## ACTION ITEM:
Extract, exactly and without pictures, every line from the one that includes "The width and" through the final line of the material below.

..............................

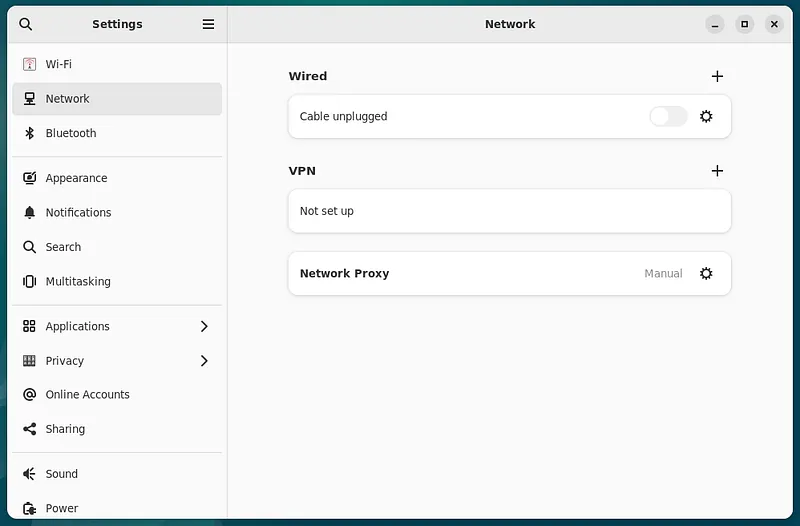Expand the Privacy submenu chevron

204,360
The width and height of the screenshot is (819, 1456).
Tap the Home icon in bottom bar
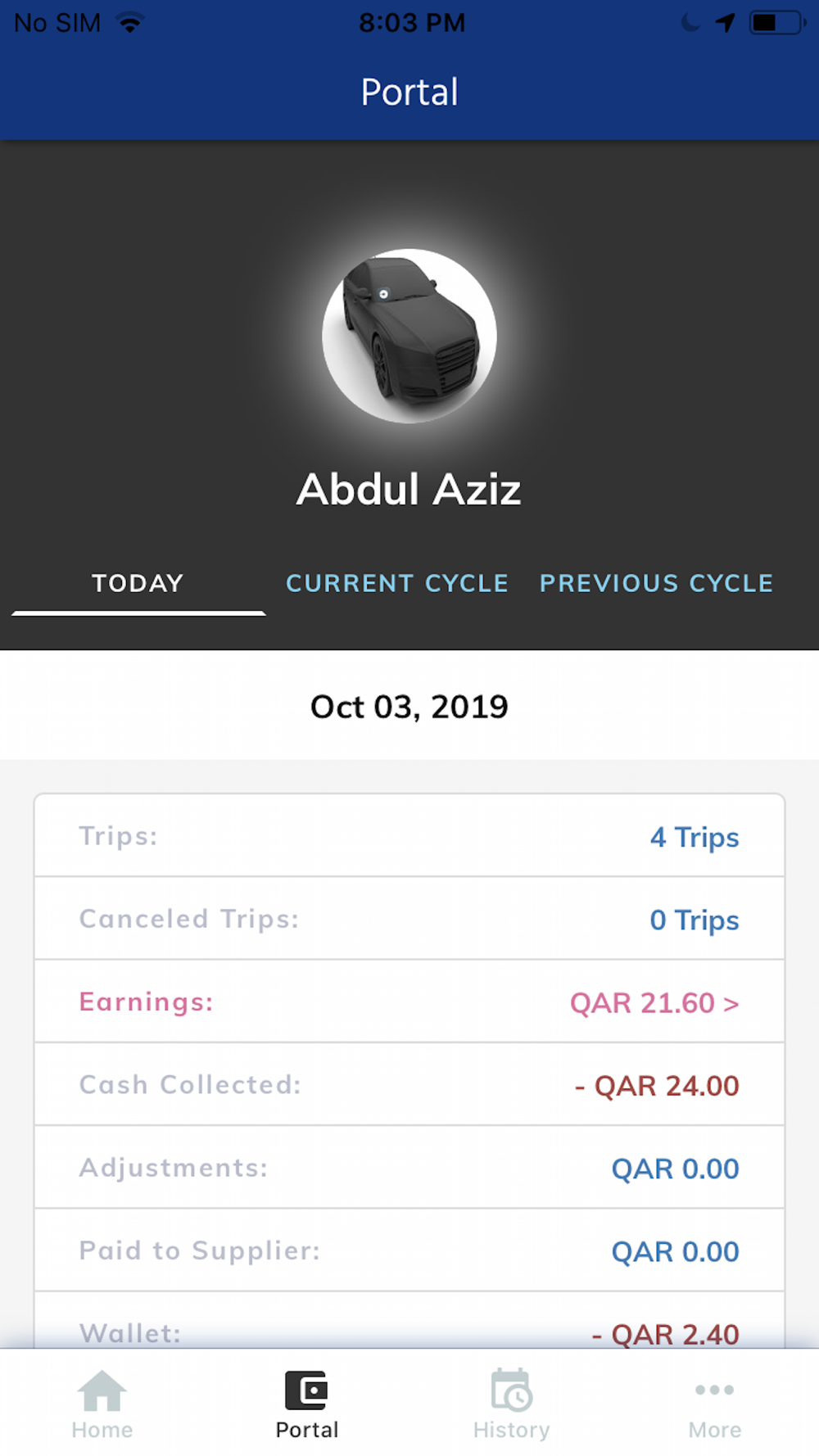102,1390
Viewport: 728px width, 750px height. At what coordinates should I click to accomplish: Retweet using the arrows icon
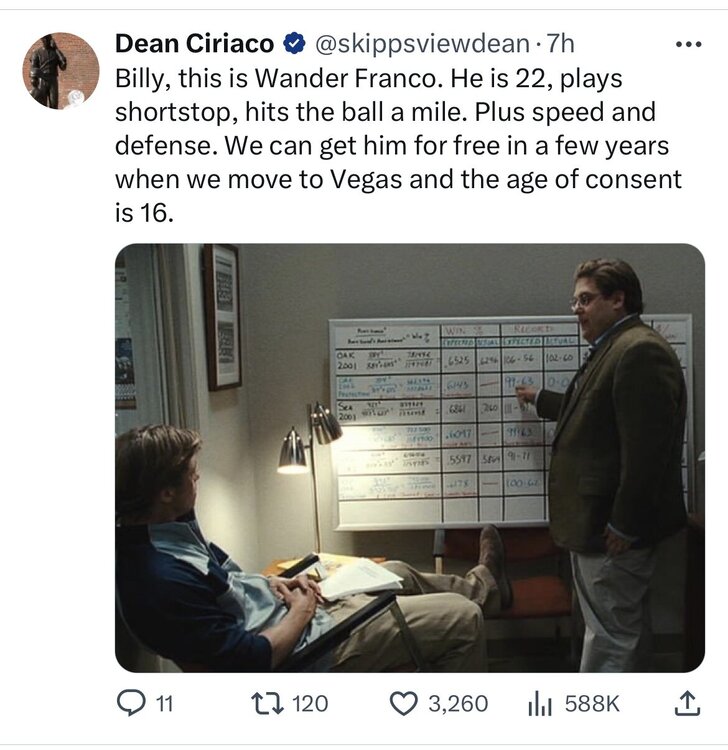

..............................

## ANSWER BOX:
The width and height of the screenshot is (819, 1456).
Tap the Home icon in bottom bar
102,1390
Viewport: 728px width, 750px height. At what coordinates should I click to accomplish: Retweet using the arrows icon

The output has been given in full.